Upon purchasing the Childwickbury Manor in Hertfordshire, England, Kubrick set up his life so that family and business were one. He purchased top-of-the-line film editing equipment and owned all of his own cameras. Children and animals would frequently come in and out of the room as he worked on a script or met with an actor.

Although Kubrick was greatly disliked by many of the people he worked with, many speak kindly of him, including co-workers and friends Jack Nicholson, Diane Johnson, Tom Cruise, Joe Turkel, Con Pederson, Sterling Hayden, Scatman Crothers, Carl Solomon, Ryan O'Neal, Anthony Frewin, Ian Watson, John Milius, Jocelyn Pook, Sydney Pollack, R. Lee Ermey, and others.
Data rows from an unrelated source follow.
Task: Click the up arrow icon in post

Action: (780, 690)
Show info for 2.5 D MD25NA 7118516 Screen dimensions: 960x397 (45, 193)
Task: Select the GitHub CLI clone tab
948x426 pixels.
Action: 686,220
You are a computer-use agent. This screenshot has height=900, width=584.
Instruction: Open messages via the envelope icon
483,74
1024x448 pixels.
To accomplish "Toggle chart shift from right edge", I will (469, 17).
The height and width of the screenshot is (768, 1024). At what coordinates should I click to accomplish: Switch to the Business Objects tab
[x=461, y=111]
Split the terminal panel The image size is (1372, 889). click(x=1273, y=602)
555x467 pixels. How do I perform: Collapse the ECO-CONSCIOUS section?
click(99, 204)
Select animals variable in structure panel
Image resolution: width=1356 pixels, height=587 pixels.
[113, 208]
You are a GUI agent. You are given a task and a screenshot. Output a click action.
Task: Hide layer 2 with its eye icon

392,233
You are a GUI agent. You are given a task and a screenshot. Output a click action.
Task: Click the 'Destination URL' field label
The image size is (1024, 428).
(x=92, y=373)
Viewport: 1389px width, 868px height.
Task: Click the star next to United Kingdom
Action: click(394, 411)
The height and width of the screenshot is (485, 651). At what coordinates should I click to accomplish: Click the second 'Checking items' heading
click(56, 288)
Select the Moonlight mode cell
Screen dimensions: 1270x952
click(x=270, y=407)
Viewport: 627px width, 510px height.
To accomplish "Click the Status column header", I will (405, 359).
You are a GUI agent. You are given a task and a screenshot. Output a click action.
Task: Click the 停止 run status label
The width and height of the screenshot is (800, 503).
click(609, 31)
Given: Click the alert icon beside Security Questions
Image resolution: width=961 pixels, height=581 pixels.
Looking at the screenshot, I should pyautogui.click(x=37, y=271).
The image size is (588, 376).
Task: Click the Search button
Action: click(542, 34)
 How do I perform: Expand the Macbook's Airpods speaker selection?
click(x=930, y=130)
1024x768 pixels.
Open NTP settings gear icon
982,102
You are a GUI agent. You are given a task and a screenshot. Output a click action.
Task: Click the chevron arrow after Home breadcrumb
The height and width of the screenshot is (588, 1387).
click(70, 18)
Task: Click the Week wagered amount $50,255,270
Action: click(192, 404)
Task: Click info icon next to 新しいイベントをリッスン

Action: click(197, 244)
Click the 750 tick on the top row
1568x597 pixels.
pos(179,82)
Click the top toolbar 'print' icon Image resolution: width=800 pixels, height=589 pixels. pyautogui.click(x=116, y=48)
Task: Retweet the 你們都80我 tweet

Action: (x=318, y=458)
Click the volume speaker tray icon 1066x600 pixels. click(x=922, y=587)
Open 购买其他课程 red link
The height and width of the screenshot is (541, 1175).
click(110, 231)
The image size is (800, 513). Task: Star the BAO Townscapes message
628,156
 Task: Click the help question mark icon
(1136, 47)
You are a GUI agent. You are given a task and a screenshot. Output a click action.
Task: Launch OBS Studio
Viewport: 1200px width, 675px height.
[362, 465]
Michael Herr's memoir to Kubrick and Matthew Modine's book Full Metal Jacket Diary show a different, much more kind, sane and warm version of Kubrick than the conventional view of him as cold, demanding and impersonal. In a series of interviews found on the DVD of Eyes Wide Shut, a teary eyed Tom Cruise remembers Kubrick with great affection. Nicole Kidman also shares his sentiments. Shelley Winters, when asked what she thought of him, answered, "A gift." Shelley Duvall, who played Wendy in The Shining did not always get along with Kubrick, as seen in The Making of the Shining, but has said that in retrospect it was a great experience that made her smarter — though she'd never want to do it again. Also, Malcolm McDowell in retrospect said that he felt some of his statements about Kubrick were "unfair" and were a "cry out" to Kubrick to call him. He has mused that it was because Kubrick saw some of Alex (the main character in A Clockwork Orange) in McDowell, and McDowell has commented on how much this termination of friendship personally hurt him. McDowell said that he was very sad when Kubrick died.

[edit] Politics

In his memoir of Kubrick, Michael Herr, his personal friend and co-writer of the screenplay for Full Metal Jacket, wrote:

Stanley had views on everything, but I would not exactly call them political... His views on democracy were those of most people I know, neither left or right, not exactly brimming with belief, a noble failed experiment along our evolutionary way, brought low by base instincts, money and self-interest and stupidity... He thought the best system might be under a benign despot, though he had little belief that such a man could be found. He wasn't a cynic, but he could have easily passed for one. He was certainly a capitalist. He believed himself to be a realist.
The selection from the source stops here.